By George Sanders, moviegoers will never forget his performance in “Eve”, by Joseph Mankiewicz, in the shoes of a critic of the sneering genre, which won him an Oscar in 1950. Other films like “Rebecca” and ” Correspondent 17″, shot in 1940 by Alfred Hitchcock; “Manhunt”, by Fritz Lang in 1941 or even “The portrait of Dorian Gray”, by Albert Lewin in 1945, participated in the legend of this actor subscribed to the roles of elegant and arrogant dirty guys, “kinds aristocratic scoundrels, foul but never rude,” he wrote.
The legend has put aside the significant number of turnips who ended a career that went down the drain in the 1960s before George Sanders, depressed and alcoholic, committed suicide in Barcelona, in a palace – let’s stay chic – in 1972, at the age of 65. The actor told himself in a classic iconoclastic autobiography, now reissued under the title “Profession scoundrel”. Born in Russia into a family of Scottish origin, George Sanders was a sales agent in South America before dabbling in the theater and approaching film sets, an environment he watched from afar, as a claimed dilettante.
“The driving force of my life has always been laziness; to practice this, in reasonable comfort of course, I was even ready, punctually, to work”, he admits.

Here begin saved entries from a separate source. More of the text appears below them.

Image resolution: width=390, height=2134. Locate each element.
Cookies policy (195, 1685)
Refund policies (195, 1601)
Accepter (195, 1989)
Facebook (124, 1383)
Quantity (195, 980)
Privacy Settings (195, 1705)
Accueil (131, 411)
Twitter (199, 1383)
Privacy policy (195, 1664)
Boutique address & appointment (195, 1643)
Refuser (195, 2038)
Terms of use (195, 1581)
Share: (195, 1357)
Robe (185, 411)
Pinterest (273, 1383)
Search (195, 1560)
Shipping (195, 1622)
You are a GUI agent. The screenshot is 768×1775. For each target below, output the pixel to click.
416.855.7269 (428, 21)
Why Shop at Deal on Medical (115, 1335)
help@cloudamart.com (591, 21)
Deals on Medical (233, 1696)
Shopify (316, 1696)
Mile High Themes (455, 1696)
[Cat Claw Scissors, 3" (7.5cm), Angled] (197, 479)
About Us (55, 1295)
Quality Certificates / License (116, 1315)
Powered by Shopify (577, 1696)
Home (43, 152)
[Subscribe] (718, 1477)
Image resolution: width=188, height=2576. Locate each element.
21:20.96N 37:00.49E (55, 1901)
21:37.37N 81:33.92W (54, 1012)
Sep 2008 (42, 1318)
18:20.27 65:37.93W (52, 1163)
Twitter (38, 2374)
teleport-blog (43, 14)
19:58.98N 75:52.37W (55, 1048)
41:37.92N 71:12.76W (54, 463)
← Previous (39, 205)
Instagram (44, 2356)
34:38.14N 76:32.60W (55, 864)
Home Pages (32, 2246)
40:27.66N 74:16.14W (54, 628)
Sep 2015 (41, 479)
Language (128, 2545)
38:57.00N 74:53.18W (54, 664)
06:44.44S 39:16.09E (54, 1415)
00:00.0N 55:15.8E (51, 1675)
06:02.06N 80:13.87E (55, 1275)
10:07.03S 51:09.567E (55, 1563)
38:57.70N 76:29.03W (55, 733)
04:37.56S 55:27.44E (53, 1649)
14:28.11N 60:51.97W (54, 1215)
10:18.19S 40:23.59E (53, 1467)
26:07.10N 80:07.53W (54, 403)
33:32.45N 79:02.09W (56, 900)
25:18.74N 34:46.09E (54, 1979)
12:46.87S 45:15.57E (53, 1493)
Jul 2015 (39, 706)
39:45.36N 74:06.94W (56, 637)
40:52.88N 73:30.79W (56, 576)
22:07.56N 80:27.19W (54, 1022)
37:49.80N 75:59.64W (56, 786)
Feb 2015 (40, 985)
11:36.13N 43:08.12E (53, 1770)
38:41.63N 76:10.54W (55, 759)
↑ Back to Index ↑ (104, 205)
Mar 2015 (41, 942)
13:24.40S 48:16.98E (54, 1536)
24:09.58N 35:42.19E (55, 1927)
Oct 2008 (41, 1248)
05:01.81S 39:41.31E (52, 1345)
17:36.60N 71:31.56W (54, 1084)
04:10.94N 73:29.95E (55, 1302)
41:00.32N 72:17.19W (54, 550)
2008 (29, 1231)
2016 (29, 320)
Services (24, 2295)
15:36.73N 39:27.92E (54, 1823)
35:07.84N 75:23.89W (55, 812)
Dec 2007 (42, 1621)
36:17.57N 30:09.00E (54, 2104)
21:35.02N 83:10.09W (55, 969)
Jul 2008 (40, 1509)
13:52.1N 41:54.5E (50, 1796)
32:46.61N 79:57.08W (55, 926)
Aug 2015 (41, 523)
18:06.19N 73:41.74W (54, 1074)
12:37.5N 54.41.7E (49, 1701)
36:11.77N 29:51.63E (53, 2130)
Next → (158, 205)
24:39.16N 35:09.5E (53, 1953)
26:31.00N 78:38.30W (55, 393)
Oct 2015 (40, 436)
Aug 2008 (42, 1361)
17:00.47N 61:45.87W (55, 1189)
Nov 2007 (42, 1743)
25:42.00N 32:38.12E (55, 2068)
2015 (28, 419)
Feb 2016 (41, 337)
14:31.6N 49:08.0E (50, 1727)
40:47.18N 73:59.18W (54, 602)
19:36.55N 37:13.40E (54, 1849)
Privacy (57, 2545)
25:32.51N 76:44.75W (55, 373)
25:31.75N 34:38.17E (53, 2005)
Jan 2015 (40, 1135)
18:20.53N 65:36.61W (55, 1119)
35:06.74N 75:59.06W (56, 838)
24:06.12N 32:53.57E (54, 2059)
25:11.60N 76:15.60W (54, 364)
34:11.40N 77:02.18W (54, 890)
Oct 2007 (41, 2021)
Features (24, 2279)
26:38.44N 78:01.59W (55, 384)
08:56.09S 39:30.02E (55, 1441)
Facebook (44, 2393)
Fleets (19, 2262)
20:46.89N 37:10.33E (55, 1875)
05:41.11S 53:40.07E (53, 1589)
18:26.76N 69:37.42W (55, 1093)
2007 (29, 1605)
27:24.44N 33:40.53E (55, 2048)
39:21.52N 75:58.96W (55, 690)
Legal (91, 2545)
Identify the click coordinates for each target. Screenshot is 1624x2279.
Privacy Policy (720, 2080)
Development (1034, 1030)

The book is full of these ironic confessions. On his supposed machismo, George Sanders replies: “On screen, I am usually suave and cynical, cruel to women and immune to their contempt and whims. This is my mask. […] In reality, I am a sentimentalist, especially about myself.” When he recounts a shoot, the actor uses the same sarcastic tone. The pages devoted to that of “Journey to Italy” (1954), by Roberto Rossellini (mad about Ferrari and scuba diving but a director with little concern) is a model of the genre, among so many others who, against the grain, devilishly pique our curiosity.